# [Data supplied]
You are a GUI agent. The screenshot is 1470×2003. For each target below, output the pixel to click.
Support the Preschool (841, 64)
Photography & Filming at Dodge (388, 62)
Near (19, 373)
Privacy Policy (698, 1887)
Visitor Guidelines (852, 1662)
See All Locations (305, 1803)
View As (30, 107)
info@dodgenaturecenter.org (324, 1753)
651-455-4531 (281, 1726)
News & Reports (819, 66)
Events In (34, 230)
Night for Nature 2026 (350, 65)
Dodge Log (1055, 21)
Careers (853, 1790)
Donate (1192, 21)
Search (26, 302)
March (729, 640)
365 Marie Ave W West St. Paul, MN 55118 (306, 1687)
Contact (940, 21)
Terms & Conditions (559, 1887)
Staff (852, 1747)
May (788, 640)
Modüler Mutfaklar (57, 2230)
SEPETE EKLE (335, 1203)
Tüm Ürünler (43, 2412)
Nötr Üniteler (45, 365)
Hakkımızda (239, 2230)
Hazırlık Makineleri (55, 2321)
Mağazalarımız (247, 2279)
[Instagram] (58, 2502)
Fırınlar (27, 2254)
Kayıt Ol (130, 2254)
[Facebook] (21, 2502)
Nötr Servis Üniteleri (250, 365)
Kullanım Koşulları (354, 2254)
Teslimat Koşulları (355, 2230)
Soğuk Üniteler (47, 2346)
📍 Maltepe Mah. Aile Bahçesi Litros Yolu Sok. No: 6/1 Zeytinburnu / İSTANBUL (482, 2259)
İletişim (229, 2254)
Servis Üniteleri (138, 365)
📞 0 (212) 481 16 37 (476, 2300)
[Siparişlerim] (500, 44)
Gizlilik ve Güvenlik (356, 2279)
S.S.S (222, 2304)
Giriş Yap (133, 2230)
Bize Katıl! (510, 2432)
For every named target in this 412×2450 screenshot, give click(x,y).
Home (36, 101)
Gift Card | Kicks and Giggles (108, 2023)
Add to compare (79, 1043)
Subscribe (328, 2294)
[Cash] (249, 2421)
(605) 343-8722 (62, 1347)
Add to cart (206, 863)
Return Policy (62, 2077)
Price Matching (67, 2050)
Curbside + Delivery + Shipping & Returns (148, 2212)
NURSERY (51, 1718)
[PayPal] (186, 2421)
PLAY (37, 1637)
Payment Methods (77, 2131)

# [Assigned task]
Only the lines above from the line containing "Hakkımızda (239, 2230)" through the line containing "S.S.S (222, 2304)" should be retyped, exactly and with both ends included.

# [Written solution]
Hakkımızda (239, 2230)
Hazırlık Makineleri (55, 2321)
Mağazalarımız (247, 2279)
[Instagram] (58, 2502)
Fırınlar (27, 2254)
Kayıt Ol (130, 2254)
[Facebook] (21, 2502)
Nötr Servis Üniteleri (250, 365)
Kullanım Koşulları (354, 2254)
Teslimat Koşulları (355, 2230)
Soğuk Üniteler (47, 2346)
📍 Maltepe Mah. Aile Bahçesi Litros Yolu Sok. No: 6/1 Zeytinburnu / İSTANBUL (482, 2259)
İletişim (229, 2254)
Servis Üniteleri (138, 365)
📞 0 (212) 481 16 37 (476, 2300)
[Siparişlerim] (500, 44)
Gizlilik ve Güvenlik (356, 2279)
S.S.S (222, 2304)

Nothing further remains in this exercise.